Robinhood, the free stock trading startup that announced plans earlier this week to offer high-yield checking and savings accounts, appears to be backing away from that plan.
[Earlier story from 12/13]
In a blog post on its site late Friday the founders are now saying the announcement “may have caused some confusion.” References to checking and saving have been removed from the site in place of wordage about “cash management” accounts.
The site had originally stated that all its proposed savings and checking accounts with an eye-popping 3 percent yield were covered by the Securities Investor Protection Corporation.
Stephen P. Harbeck, the CEO of SIPC, immediately expressed concerns over fund protection, telling Bloomberg that he disagrees that customer funds in such accounts would be protected by SIPC. He added that he had “serious concerns” about the new services, and that it “has gigantic ramifications for the banking industry.”
In an emailed statement to Bankrate, Harbeck expanded on the matter: “SIPC protects cash that is deposited with a brokerage firm for one limited purpose….the purpose of purchasing securities,” says Harbeck. “Cash deposited for other reasons would not be protected. SIPC does not protect checking and savings accounts since the money has not been deposited for a protected purpose.”
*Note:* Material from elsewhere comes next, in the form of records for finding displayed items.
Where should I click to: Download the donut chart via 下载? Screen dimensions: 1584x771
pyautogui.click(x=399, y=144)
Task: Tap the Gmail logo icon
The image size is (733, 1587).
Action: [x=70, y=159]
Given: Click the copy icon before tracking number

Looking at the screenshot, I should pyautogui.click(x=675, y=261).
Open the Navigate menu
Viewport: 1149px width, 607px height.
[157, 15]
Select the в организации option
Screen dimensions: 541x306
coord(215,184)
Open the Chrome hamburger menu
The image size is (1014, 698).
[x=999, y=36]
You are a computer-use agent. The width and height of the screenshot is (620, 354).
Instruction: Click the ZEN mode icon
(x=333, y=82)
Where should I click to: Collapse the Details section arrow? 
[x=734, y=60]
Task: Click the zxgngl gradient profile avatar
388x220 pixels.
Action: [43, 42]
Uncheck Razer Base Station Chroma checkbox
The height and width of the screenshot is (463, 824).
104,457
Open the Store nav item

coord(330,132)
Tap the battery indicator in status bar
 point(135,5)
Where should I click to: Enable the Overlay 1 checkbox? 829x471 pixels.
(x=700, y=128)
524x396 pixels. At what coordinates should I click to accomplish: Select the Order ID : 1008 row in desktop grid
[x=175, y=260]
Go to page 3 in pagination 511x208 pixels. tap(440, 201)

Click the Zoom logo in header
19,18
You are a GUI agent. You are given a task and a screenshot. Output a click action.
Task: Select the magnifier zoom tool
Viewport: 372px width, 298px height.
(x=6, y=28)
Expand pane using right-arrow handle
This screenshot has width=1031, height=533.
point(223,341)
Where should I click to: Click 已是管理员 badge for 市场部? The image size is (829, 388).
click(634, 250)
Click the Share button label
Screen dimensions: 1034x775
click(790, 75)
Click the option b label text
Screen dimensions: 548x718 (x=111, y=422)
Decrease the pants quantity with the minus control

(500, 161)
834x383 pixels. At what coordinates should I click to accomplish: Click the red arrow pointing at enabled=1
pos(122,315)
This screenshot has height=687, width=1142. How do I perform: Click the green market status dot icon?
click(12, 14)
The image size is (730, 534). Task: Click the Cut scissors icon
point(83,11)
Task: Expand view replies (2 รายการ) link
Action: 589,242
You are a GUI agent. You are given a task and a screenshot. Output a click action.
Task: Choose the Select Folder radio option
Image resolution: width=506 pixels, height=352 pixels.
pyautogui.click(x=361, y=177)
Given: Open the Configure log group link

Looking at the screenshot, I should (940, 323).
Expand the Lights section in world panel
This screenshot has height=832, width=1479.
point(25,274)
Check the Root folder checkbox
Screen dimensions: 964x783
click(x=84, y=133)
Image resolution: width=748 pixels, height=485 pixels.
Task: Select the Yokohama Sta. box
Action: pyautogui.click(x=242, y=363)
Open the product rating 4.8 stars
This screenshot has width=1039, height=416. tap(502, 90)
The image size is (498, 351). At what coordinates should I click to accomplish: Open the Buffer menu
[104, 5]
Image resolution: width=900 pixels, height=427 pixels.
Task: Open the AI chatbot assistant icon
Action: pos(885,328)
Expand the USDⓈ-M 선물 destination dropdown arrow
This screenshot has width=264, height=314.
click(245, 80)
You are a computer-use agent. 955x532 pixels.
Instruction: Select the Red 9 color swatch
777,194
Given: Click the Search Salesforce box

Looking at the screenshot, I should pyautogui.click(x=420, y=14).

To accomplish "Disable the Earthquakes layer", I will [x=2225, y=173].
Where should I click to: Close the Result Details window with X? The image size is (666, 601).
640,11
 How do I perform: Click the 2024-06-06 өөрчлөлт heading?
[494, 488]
Robinhood did not respond to requests for comment.
In the blog on its site, founders Baiju Bhatt and Vlad Tenev wrote: “As a licensed broker-dealer, we’re highly regulated and take clear communication very seriously. We plan to work closely with regulators as we prepare to launch our cash management program, and we’re revamping our marketing materials, including the name.”
The company did earlier state on its site that its Robinhood Checking & Savings would not insured by the Federal Deposit Insurance Corp. (FDIC). The FDIC is an independent agency created by Congress. The agency insures customers on bank deposits up to $250,000, should a bank fail. The SIPC, on the other hand, is a nonprofit corporation that protects customers if their brokerage firm fails.
See our Robinhood review here.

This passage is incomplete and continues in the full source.